By using continuous tracks on your excavators, you prolong their lifespan, while also improving their efficiency and effectiveness.

Many people ask whether they should use steel tracks or rubber tracks for excavators. Tuff Stuff notes that both types of tracks have their advantages and disadvantages. If you’re having difficulty deciding which tracks to use, the following considerations will help.

Application

This should be the first and most important consideration of all. As a general rule, rubber tracks are best reserved for work in urban areas, such as on paved roads and parking lots, where steel tracks will make a lot of noise and can damage the surface.

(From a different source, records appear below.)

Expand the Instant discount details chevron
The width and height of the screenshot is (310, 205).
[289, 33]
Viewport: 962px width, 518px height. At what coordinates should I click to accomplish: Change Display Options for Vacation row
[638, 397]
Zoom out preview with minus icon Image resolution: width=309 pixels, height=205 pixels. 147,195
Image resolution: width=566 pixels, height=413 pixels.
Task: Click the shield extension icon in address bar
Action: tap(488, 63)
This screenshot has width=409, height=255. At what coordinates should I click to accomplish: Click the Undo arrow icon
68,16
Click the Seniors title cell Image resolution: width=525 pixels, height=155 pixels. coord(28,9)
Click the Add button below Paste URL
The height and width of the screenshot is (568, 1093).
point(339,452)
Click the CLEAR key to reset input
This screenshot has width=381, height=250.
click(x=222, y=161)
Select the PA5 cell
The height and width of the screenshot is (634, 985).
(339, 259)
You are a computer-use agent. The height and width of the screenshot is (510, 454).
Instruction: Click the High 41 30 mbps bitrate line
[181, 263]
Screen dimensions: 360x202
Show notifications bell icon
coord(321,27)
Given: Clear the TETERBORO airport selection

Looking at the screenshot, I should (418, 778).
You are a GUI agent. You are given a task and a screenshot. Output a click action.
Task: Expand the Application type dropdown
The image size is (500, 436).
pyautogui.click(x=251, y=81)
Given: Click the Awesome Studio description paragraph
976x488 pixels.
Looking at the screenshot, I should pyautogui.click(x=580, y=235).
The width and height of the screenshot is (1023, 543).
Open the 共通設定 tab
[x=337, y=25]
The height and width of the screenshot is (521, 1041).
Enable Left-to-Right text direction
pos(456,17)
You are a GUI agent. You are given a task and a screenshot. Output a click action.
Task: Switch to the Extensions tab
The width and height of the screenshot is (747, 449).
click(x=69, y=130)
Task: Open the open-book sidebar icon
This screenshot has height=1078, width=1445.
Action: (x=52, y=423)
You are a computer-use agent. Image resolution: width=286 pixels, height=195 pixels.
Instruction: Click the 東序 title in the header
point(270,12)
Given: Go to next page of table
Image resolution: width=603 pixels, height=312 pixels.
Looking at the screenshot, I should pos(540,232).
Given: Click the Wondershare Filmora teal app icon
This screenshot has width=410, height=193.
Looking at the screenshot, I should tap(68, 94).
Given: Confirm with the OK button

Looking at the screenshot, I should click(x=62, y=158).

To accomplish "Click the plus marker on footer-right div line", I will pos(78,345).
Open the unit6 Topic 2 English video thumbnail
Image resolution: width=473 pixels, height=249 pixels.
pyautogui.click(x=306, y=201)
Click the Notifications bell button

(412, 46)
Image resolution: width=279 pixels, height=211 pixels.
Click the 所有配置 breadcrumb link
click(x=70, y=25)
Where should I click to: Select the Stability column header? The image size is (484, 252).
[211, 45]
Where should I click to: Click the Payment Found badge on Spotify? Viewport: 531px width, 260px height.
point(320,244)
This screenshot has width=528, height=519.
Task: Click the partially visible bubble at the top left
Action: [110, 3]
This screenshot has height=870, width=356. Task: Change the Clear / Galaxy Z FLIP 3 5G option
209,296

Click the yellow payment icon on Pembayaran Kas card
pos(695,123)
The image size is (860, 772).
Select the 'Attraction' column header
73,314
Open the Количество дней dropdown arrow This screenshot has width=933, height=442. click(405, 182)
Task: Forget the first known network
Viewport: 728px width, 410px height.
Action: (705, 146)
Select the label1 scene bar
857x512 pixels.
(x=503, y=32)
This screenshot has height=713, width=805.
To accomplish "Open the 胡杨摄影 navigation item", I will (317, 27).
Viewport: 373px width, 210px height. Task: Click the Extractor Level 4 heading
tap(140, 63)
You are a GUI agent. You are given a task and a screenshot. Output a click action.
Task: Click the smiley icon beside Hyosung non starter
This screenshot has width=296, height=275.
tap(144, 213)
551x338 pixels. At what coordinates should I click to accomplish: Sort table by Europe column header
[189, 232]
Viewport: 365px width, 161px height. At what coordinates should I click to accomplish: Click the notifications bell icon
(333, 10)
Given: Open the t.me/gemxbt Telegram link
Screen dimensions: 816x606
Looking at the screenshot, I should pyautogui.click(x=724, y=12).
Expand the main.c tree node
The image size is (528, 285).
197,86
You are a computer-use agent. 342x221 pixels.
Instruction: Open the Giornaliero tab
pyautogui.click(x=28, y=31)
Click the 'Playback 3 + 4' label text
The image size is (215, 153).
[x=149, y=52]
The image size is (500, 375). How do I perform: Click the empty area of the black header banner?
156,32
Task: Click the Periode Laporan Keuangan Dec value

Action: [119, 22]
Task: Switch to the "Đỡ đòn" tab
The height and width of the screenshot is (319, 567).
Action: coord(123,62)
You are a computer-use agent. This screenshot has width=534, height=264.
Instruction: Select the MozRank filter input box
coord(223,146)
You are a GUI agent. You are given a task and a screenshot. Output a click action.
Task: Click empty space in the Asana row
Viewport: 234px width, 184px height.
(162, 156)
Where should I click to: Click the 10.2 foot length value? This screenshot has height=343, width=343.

However, for rough and rocky terrains, steel tracks are more suitable. They are also more appropriate for use on steep, inclined surfaces. The weight of the steel tracks will add more traction and stability to the excavator.

Longevity

Steel tracks show less wear and tear over time, and they may not need as much replacing as rubber tracks. However, when the excavator is in operation at least 40% of the time, rubber tracks can last longer than steel tracks.

Slack

Rubber tracks do not have slack in their system, so when heavy sand and debris get caught between the tyre and track, you might run into problems with de-tracking and track binding.  Using steel tracks fitted with rubber pads can help you avoid this issue.

Cost

Rubber tracks are more affordable, and they are the more cost-effective option in most applications. However, considering the applications, you may save more in the long run if you go for steel tracks.

If your machine already runs on rubber or steel tracks and it seems to be doing fine with it, one of the best things you can probably do is to let it be. Converting from rubber to steel or vice versa can cause problems if you’re unfamiliar with the settings of your machine. If you are serious about switching, however, be sure you know your excavator like the back of your hand.